PROBLEM DETAILS: Copy verbatim the block of lines in the entries below whose first line contains "В корзину (9, 1618)" and whose last line contains "Пуфы (14, 553)". Leave out all other lines.

SOURCE MATERIAL:

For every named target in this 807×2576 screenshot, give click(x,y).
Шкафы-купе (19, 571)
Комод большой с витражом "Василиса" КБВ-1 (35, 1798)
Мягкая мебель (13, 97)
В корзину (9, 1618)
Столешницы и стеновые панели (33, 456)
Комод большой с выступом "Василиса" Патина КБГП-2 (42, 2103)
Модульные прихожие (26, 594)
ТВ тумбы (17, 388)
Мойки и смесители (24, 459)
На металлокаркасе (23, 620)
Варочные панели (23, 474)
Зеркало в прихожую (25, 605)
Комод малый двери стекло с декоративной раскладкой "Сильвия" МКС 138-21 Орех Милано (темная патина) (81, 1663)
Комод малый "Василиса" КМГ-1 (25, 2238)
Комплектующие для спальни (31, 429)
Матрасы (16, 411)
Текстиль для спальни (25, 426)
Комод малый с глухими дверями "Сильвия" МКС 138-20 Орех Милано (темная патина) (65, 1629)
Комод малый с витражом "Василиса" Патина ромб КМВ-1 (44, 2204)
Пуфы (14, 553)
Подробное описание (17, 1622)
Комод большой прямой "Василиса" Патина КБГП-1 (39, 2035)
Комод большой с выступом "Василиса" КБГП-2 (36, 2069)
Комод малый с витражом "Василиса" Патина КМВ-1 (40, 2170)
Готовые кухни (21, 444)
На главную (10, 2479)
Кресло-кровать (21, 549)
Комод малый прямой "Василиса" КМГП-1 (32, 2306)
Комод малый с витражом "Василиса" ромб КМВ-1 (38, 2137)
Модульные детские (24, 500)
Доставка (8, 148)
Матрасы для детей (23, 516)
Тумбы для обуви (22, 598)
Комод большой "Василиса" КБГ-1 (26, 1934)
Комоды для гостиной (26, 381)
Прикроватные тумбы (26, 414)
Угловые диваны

TASK RESULT:
В корзину (9, 1618)
Столешницы и стеновые панели (33, 456)
Комод большой с выступом "Василиса" Патина КБГП-2 (42, 2103)
Модульные прихожие (26, 594)
ТВ тумбы (17, 388)
Мойки и смесители (24, 459)
На металлокаркасе (23, 620)
Варочные панели (23, 474)
Зеркало в прихожую (25, 605)
Комод малый двери стекло с декоративной раскладкой "Сильвия" МКС 138-21 Орех Милано (темная патина) (81, 1663)
Комод малый "Василиса" КМГ-1 (25, 2238)
Комплектующие для спальни (31, 429)
Матрасы (16, 411)
Текстиль для спальни (25, 426)
Комод малый с глухими дверями "Сильвия" МКС 138-20 Орех Милано (темная патина) (65, 1629)
Комод малый с витражом "Василиса" Патина ромб КМВ-1 (44, 2204)
Пуфы (14, 553)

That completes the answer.